“Local food will be fresher,” says the consultant
Nourish Colorado, a state nonprofit that contracts with the Colorado Local Food Program, helps 31 Colorado schools provide students with local food.
Although the Local Food Program was initiated two years ago, Nourish Colorado has been operating since 2009, where it was known as LiveWell and rebranded to Nourish Colorado in 2020.
“Local food is going to be fresher food,” said Rainey Wickstrom, consulting chef for Nourish Colorado. “Fresher food will be more nutritious, tastier and better for children, local farmers and producers.
She said one of the challenges in helping local food areas is supporting their infrastructure so they have the right equipment, kitchen facilities and training. Her job is also to act as a matchmaker for what local suppliers can provide to schools.
“This grant just increases their bottom line and gets them extra money so they buy things like beef from a local rancher,” Wikstrom said. “What we’re really finding with kids and studying nutrition is that when you teach kids about food, that’s really the best way to get positive health outcomes.”
As Nourish Colorado supports farm-to-school efforts across the state, Mancos School District works to ensure their students are fed locally. On Oct. 3, which is Colorado Pride Day, the Mancos schools prepared a local meal that was served to all students, 25 staff and about seven parents.
“It was great, we served local beef tacos, Colorado apples and Olathe sweet corn,” said Casey Armes, director of food services for Mancos Schools. “We made our own local green chili sauce with some locally roasted green chilies. Then we had a bunch of produce on our salad bar – kale, lemon cucumbers, purple peppers – and a local salsa from one of our local food hubs – Tap Root Cooperative in Mosca.”
It was lunch, and for the Colorado Proud breakfast, the school had biscuits and gravy with local ground pork from Sacred Song Farm, scrambled eggs from Yoder’s family farm in Monte Vista, and fresh peaches.
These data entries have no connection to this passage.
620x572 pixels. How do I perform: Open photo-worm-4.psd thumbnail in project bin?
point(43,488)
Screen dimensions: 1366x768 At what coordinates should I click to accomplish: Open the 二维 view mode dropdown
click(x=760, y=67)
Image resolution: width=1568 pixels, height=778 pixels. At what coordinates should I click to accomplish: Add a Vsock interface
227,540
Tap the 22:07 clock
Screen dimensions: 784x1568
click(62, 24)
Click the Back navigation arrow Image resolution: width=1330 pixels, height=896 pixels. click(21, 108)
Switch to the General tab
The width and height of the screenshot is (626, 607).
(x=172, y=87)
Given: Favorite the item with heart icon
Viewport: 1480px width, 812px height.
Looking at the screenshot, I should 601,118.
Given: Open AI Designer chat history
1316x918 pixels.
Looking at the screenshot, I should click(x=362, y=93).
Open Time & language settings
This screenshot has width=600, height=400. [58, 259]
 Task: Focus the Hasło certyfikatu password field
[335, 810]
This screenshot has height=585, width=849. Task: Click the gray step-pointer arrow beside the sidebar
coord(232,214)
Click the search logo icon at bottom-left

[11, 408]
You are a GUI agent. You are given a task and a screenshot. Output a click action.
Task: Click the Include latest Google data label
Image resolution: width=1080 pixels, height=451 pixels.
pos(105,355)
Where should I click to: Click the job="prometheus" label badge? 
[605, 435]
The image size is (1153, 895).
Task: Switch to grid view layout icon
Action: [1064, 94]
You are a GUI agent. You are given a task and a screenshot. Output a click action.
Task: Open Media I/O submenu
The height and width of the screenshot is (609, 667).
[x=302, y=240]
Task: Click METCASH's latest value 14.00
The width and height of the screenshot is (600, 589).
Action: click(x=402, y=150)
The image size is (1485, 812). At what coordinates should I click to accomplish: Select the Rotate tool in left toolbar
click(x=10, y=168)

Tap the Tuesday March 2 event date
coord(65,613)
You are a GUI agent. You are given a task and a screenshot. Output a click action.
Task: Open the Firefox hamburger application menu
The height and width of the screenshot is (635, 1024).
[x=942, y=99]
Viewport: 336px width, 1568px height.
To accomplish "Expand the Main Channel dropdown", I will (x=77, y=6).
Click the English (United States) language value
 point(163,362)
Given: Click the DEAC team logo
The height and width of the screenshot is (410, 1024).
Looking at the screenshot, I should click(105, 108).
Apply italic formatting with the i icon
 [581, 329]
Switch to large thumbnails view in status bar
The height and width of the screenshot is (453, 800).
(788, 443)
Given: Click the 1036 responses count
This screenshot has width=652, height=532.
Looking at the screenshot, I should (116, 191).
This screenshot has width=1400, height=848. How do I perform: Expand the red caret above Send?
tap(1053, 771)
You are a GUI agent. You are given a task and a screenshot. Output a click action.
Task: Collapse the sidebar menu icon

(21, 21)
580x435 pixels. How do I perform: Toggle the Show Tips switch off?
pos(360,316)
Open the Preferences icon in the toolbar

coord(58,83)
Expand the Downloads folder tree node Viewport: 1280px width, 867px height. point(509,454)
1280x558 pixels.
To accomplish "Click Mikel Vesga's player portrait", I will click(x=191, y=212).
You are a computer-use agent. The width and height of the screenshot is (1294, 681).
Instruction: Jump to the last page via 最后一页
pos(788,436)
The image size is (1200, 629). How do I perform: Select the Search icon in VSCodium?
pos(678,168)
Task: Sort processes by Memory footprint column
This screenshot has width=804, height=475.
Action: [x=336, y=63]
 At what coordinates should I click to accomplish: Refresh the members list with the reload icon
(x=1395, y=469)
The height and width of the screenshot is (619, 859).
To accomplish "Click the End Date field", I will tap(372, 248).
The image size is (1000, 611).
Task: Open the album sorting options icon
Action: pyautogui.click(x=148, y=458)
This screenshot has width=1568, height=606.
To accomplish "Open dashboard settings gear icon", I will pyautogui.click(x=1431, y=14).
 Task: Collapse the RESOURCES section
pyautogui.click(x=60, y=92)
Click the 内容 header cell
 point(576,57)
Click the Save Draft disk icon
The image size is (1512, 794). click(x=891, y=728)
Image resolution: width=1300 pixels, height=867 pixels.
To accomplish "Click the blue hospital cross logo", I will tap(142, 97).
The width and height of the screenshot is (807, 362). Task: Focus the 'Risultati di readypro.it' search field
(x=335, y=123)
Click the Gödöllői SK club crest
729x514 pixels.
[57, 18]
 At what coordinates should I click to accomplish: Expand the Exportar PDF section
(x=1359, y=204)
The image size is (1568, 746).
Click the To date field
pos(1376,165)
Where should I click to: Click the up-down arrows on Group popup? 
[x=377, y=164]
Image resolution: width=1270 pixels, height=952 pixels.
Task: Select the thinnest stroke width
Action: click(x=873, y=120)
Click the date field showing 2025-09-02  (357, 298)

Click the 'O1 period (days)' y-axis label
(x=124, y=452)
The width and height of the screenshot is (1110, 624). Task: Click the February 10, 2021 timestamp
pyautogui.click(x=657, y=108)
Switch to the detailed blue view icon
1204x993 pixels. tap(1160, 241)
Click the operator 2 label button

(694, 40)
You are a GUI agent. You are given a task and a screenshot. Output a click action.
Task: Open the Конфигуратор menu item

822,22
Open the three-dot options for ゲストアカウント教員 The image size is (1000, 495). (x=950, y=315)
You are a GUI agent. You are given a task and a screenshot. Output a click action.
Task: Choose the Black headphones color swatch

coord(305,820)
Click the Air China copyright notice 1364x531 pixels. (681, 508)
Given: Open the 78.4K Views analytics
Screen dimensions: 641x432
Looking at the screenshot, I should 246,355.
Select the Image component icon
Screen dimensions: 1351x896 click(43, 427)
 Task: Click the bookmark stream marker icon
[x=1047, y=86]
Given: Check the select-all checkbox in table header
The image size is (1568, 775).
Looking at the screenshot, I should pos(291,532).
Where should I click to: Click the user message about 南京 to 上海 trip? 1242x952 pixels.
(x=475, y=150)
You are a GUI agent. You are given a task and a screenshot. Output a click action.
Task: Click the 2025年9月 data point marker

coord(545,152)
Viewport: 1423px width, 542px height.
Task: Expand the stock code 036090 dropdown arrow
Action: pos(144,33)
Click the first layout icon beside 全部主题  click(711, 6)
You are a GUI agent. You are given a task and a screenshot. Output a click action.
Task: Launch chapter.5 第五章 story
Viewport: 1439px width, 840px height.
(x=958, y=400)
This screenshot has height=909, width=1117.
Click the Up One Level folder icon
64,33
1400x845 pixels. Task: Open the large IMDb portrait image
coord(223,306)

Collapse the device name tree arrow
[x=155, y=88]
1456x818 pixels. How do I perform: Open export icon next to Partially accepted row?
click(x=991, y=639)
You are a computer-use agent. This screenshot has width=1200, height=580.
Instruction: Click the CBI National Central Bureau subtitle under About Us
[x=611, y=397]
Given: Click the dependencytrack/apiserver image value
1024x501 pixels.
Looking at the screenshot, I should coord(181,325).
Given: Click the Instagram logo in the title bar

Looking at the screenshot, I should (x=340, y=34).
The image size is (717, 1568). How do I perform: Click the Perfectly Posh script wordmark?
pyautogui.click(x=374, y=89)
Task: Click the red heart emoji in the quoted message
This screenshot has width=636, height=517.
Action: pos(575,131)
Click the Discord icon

The Mancos School District also has an accompanying culinary program that incorporates local foods into their meals and works alongside the lunch program. Since they do not have a classroom dedicated specifically to culinary studies, students share the kitchen for their academic purposes.
The accompanying culinary program is one of Mancos School’s courses where students receive a certificate for the craft they have learned. If students successfully complete the culinary program, they leave with a ServSafe Manager certificate – where Colorado requires a person in a commercial kitchen to have this.
Students must also complete community service projects each year to pass the class. This year they served chili and cornbread at the Mancos Cowboy Half Marathon.
Armes said her new title this year as food industry director has expanded her responsibilities to learn about state subsidies and requirements. She also learns about all the different regulations and how to manage her team. She worked her way up from kitchen assistant to manager of the former school district’s principal to now in the six years she has been employed by the Mancos School District.
She said that in addition to the Nourish Colorado grant, the school receives another grant called the Local Food for Schools Cooperative, which is awarded by the USDA. Currently, this funding is unrestricted until next year, but according to Armes, this is the last time the Mancos School District will receive this grant.
This is the second year the Mancos School District has been involved. Last year they received $2,058.48 and this year they received just over $20 over last year at $2,083 for the entire school year.
“This is all made possible by our farmers, grants and of course the wonderful ladies I work with in the kitchen,” said Armes. “It’s a team effort.”
The Mancos School District received 1,800 pounds of local beef for this school year.
They purchased 320 pounds of local ground pork this year.
They brought in about 500 pounds of local produce and other items like local cheese, salsa, eggs that come from the food centers they work with – Tap Root Cooperative and Phoenix Foods of Dove Creek.
Nearly 75 pounds of produce donated to Mancos School District.